■ **Short problem 1**: List every personal name that appears in the reader comments.
■ **Short problem 2**:
Answer from the reader comments, one line each:
(a) In what country and in what month and year was the writer of the first comment born?
(b) How old is that writer's mother?
(c) What does the last comment say the TRB journey is about?
■ **Short problem 3**: Reproduce the passage of the reader comments that begins at the words "Robbie - I think" and ends after the words "keeping it open.", with no changes.

■ **Page text**:
Thank you for your personal story Robert. I can relate a bit to your experience as I was born in Denmark in April of1945, a few days before the war ended. It is safe to say that my life was shaped by the aftermath of the 'time' jung speaks about - of all the events to terrible to comprehend. My mother, who is nearly 104, lived through that entire period of madness, and I am becomming more appreciative of how that has shaped her entire life.
My struggle now in 'holding the tension of the opposite' is perhaps simply lack of courage to face the grief, depression, and helplessness that confronts the descent, and yet, it seems like I am compelled to move forward to understand. To understand why this all is as it is.
Robbie - I think your story reveals the essence of the TRB journey. And, I suppose, Jung's dreams were as real as your tactile experience. How lucky you are to have had such an experience. How lucky you are to have recognized it for such. What a "shard!" What a balancing of the scale! These are the gifts that life brings us if only we are open. I think this TRB journey is about opening the door or keeping it open.

■ **Provided data**:
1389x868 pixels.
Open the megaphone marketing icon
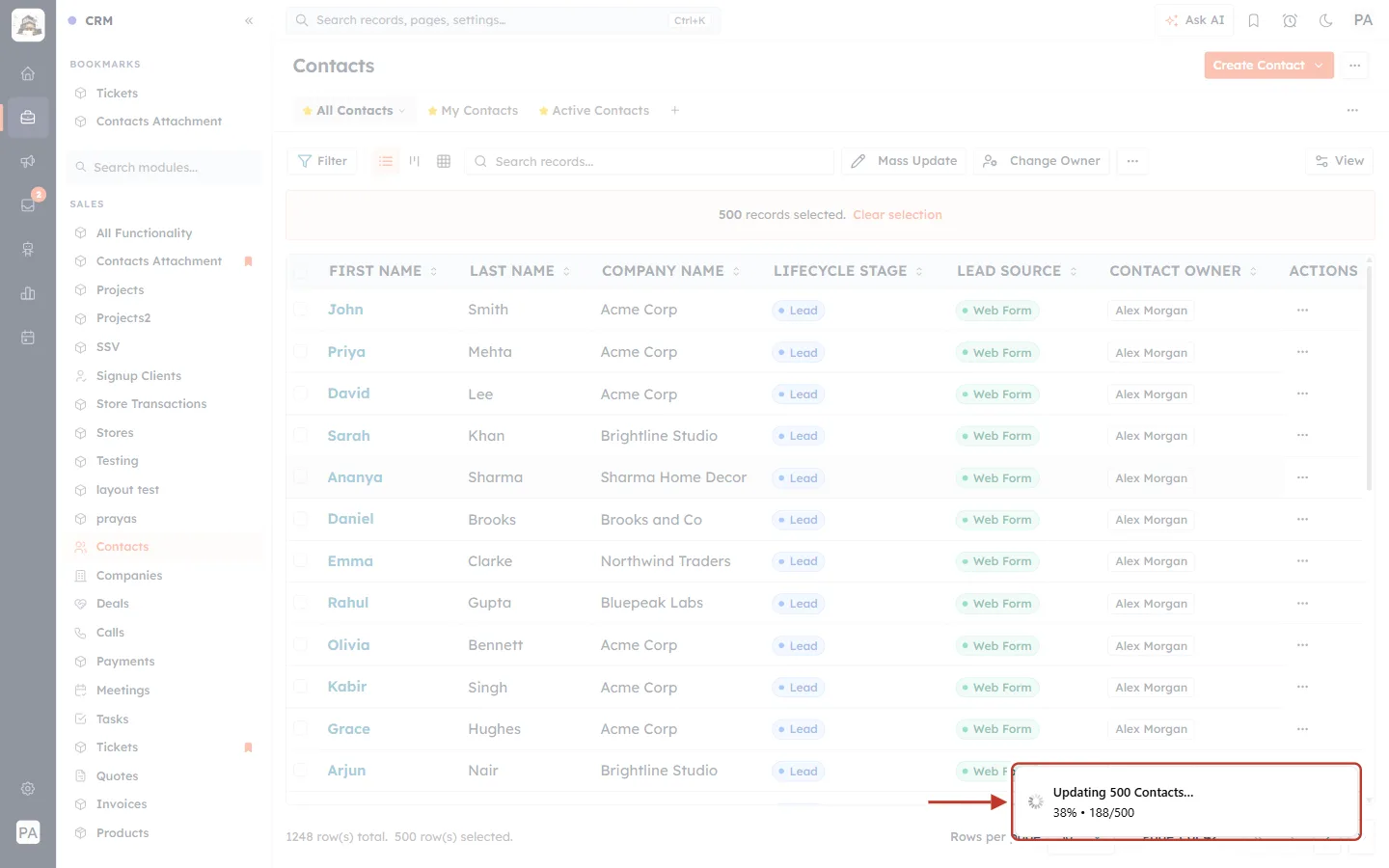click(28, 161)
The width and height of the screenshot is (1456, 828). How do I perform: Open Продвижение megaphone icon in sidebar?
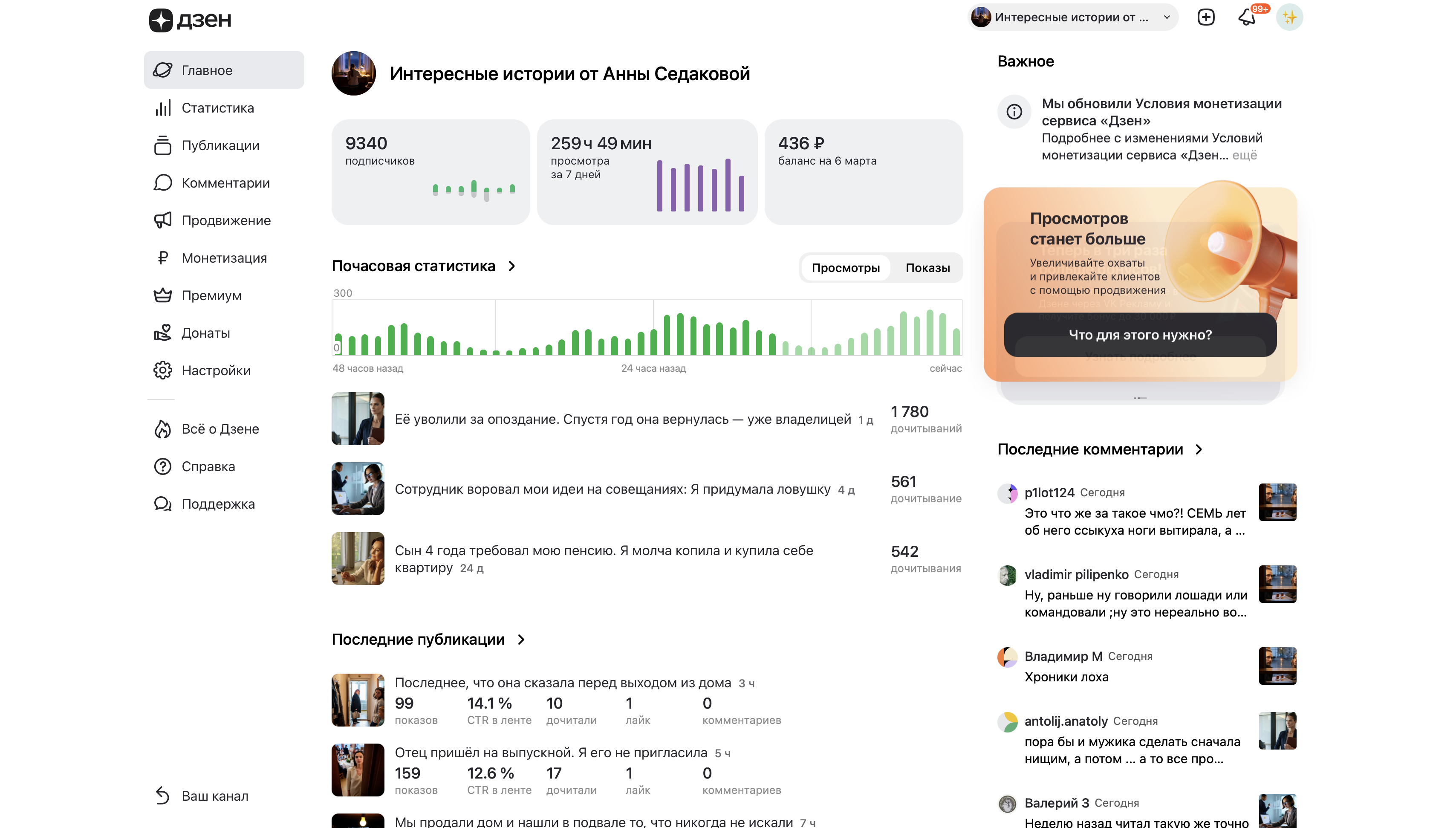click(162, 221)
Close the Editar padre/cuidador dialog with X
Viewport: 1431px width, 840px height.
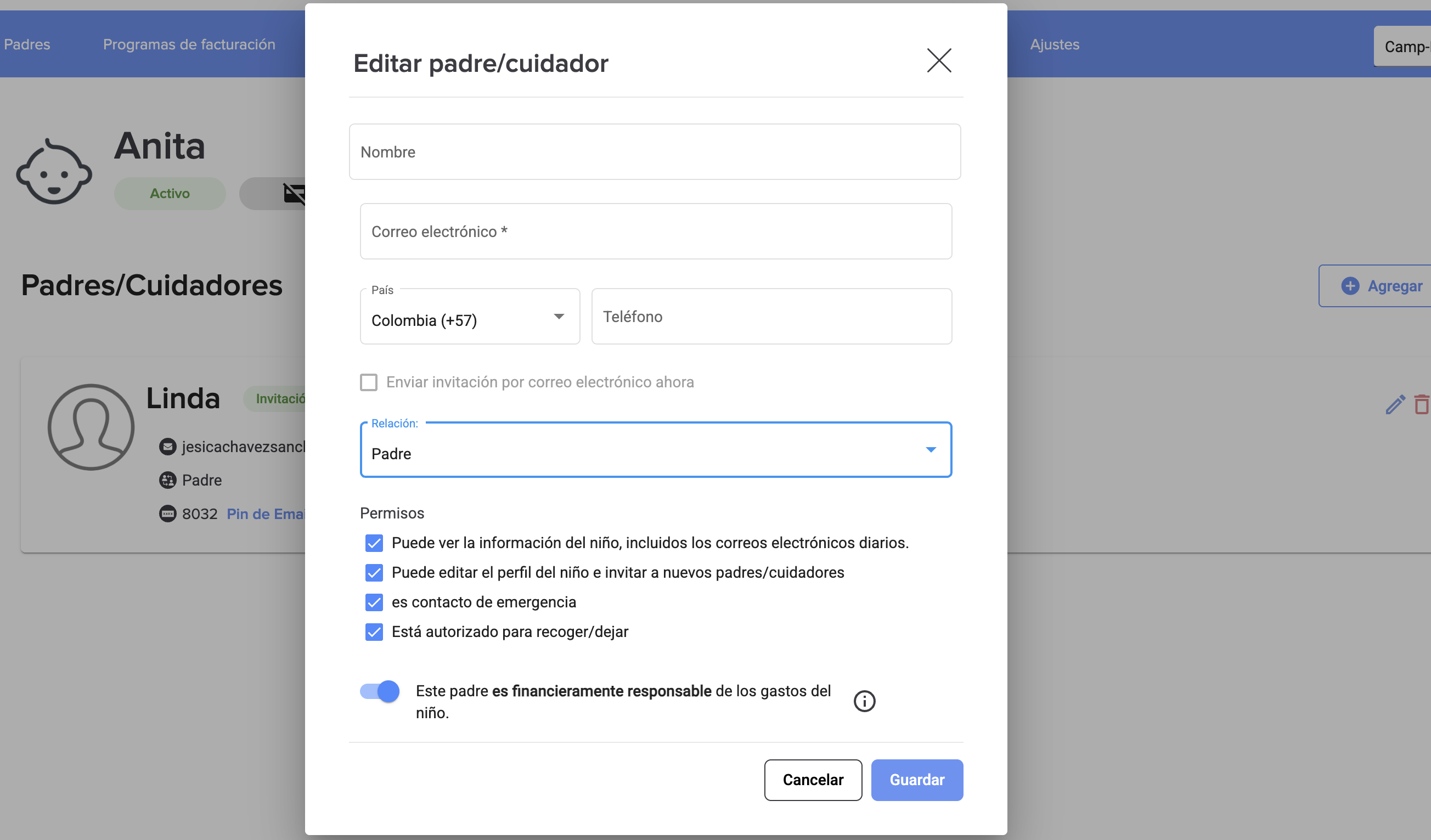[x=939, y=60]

■ **Exercise result 1**: Robert, Jung, Robbie

■ **Exercise result 2**:
(a) Denmark, April 1945
(b) Nearly 104
(c) Opening the door or keeping it open

■ **Exercise result 3**:
Robbie - I think your story reveals the essence of the TRB journey. And, I suppose, Jung's dreams were as real as your tactile experience. How lucky you are to have had such an experience. How lucky you are to have recognized it for such. What a "shard!" What a balancing of the scale! These are the gifts that life brings us if only we are open. I think this TRB journey is about opening the door or keeping it open.